# START OF SELECTED EXCERPT
Is there a way for prodigy to react to changes of data source

paradm · February 14, 2025, 9:44am

Say I am using command below to start prodigy.

prodigy pdf.spans.manual papers blank:en ./pdfs --label EVENT,PLACE --focus text,list_item

After prodigy is running, if I add a file, prodigy will not add the file to the session. Is there a way to achieve this? Or are the tasks in session fixed at the time of running prodigy?

Thank you.

magdaaniol · February 14, 2025, 3:34pm

Hi @paradm,

By default, stream creation is done just once per Prodigy recipe runtime, so yes, the tasks are fixed by default - at least in the current implementation of the pdf.spans.manual recipe and other built-in recipes.

However, a Prodigy loader is just a Python function, and you should be able to customize it so that it checks at regular intervals whether new files are present in the source directory (or calls an API or queries the database whatever your method of streaming data is).
# END OF SELECTED EXCERPT
# START OF DATASET RECORDS
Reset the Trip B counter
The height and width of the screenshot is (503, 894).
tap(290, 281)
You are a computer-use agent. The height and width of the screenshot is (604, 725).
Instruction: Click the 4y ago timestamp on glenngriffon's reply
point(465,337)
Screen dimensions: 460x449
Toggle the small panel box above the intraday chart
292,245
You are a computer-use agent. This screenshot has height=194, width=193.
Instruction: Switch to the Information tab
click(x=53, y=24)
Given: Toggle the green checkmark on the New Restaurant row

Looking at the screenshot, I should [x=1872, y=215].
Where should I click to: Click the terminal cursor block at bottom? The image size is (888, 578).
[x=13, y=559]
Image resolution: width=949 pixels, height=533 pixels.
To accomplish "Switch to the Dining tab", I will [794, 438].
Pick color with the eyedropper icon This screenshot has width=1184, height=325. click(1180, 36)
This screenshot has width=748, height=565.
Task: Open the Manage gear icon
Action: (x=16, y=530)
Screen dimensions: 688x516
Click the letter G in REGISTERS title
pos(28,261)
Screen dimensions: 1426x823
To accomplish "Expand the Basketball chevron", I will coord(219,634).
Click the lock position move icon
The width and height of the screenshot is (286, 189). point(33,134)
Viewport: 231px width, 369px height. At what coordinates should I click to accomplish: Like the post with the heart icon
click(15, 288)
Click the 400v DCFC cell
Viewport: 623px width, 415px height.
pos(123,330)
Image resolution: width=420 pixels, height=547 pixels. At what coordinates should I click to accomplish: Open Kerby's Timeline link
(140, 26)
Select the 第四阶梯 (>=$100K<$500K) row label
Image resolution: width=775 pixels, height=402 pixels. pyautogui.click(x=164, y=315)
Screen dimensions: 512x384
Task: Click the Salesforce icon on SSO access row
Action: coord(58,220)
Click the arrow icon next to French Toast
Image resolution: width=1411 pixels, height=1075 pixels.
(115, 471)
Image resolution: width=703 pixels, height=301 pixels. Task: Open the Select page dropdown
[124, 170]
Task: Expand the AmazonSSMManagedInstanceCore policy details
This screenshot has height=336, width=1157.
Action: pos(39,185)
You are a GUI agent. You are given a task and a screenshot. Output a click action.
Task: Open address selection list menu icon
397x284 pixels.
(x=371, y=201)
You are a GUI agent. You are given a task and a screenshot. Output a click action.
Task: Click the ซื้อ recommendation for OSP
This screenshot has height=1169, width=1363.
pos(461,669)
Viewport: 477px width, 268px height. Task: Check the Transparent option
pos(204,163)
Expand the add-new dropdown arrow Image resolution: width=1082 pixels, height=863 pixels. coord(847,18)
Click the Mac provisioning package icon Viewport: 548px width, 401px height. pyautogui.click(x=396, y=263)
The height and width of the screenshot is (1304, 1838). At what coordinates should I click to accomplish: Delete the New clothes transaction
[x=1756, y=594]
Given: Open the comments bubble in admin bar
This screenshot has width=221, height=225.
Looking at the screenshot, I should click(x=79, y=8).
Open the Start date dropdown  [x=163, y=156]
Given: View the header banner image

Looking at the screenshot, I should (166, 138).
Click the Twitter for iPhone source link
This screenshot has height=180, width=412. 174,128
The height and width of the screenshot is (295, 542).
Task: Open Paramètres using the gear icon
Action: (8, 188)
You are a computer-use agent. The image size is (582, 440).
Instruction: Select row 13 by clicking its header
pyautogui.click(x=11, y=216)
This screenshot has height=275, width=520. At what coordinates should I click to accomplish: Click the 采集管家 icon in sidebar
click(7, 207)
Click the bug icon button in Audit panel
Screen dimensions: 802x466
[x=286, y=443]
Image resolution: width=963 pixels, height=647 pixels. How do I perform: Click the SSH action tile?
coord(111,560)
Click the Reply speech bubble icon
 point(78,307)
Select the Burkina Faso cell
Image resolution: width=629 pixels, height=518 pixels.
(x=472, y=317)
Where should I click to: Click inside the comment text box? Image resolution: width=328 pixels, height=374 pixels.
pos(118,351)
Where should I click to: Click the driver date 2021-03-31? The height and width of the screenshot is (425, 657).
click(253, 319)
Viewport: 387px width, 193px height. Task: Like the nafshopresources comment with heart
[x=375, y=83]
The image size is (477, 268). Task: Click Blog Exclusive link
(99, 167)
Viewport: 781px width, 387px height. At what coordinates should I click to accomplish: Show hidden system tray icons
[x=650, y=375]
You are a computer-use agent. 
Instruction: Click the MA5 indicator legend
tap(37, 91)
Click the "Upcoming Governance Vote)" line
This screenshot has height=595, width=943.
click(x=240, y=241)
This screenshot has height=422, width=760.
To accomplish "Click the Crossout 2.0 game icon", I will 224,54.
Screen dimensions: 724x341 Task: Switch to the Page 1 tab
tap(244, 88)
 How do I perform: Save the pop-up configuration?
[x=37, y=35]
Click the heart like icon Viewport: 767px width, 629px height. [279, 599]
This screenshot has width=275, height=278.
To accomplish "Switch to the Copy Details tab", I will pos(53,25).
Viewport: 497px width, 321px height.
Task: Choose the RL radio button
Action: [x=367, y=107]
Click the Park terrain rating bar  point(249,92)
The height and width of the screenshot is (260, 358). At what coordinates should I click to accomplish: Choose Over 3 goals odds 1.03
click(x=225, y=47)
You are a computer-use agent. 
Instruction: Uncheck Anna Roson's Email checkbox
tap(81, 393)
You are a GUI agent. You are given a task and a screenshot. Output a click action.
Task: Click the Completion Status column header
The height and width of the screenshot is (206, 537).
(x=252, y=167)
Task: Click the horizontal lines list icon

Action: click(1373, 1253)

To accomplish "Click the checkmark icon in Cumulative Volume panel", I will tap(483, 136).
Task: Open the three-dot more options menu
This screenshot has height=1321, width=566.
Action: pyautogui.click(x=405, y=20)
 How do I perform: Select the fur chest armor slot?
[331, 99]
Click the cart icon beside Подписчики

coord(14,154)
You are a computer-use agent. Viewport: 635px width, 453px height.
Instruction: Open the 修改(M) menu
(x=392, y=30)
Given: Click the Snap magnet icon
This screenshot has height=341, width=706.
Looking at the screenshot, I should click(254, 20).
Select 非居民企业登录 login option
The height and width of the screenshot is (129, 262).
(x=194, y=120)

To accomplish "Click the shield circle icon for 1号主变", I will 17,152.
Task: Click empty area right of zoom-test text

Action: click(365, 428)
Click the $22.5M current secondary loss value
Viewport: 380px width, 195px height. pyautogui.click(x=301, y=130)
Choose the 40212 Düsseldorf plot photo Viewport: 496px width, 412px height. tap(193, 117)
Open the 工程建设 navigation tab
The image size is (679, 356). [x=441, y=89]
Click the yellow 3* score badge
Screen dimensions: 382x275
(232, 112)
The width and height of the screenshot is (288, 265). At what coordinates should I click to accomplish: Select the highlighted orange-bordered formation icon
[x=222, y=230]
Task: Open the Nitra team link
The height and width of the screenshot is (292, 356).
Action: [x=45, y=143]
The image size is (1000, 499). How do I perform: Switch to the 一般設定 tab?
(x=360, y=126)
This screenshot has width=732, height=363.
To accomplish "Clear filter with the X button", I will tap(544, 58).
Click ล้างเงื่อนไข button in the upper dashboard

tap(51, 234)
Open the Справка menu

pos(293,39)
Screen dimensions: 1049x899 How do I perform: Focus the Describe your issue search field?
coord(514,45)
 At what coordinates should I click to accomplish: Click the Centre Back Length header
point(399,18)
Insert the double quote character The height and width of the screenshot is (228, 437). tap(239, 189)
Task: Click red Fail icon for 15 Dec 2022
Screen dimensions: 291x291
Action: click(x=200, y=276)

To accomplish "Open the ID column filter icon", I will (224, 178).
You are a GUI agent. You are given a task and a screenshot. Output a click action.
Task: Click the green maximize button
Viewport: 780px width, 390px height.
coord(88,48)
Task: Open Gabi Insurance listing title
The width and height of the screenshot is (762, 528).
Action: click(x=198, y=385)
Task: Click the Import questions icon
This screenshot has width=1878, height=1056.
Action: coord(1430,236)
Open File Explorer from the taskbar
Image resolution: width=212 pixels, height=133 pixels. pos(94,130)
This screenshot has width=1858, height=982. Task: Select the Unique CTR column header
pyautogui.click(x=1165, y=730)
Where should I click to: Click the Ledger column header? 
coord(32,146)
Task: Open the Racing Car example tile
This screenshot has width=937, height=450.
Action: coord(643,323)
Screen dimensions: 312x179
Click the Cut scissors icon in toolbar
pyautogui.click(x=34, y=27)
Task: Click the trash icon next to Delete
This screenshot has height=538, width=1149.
# END OF DATASET RECORDS
WRITTEN TASK A
Can you give the rows from the line with "Given: View the header banner image" up to and including the line with "click(253, 319)" again, switching "speech bubble" to "chat bubble" and leaving everything else unchanged?
WRITTEN TASK B
What comes next in the thread about making Prodigy pick up newly added files?

EXPECTED ANSWER A
Given: View the header banner image

Looking at the screenshot, I should (166, 138).
Click the Twitter for iPhone source link
This screenshot has height=180, width=412. 174,128
The height and width of the screenshot is (295, 542).
Task: Open Paramètres using the gear icon
Action: (8, 188)
You are a computer-use agent. The image size is (582, 440).
Instruction: Select row 13 by clicking its header
pyautogui.click(x=11, y=216)
This screenshot has height=275, width=520. At what coordinates should I click to accomplish: Click the 采集管家 icon in sidebar
click(7, 207)
Click the bug icon button in Audit panel
Screen dimensions: 802x466
[x=286, y=443]
Image resolution: width=963 pixels, height=647 pixels. How do I perform: Click the SSH action tile?
coord(111,560)
Click the Reply chat bubble icon
 point(78,307)
Select the Burkina Faso cell
Image resolution: width=629 pixels, height=518 pixels.
(x=472, y=317)
Where should I click to: Click inside the comment text box? Image resolution: width=328 pixels, height=374 pixels.
pos(118,351)
Where should I click to: Click the driver date 2021-03-31? The height and width of the screenshot is (425, 657).
click(253, 319)

EXPECTED ANSWER B
Normally, you can just plug in the custom loader to built-in recipes, but with pdf.spans.manual it is a little bit different because the loader is actually an integral part of the recipe, so you'd need to customize the recipe code instead.

Here's how it could look like:
The LayoutStream would check for the new files everytime the current stream has finished processing all the files in the directory in an infinite loop:

[...]

class LayoutStream:
    def __init__(
        self,
        f: PathInputType,
        nlp: Language,
        file_ext: List[str] = ["pdf"],
        view_id: ViewId = "spans_manual",
        split_pages: bool = False,
        hide_preview: bool = False,
        focus: List[str] = [],
        check_interval: int = 5, # add configurable frequency of the checks
    ) -> None:
        self.dir_path = ensure_path(f)
        if not self.dir_path.exists() or not self.dir_path.is_dir():
            raise RecipeError(f"Can't load from directory {f}", self.dir_path.resolve())
        
        self.file_ext = file_ext
        self.view_id = view_id
        self.split_pages = split_pages
        self.hide_preview = hide_preview
        self.focus = focus
        self.nlp = nlp
        self.check_interval = check_interval
        self.processed_files = set()
        
        self.layout = spaCyLayout(nlp, separator=SEPARATOR)
        log("RECIPE: Initialized spacy-layout")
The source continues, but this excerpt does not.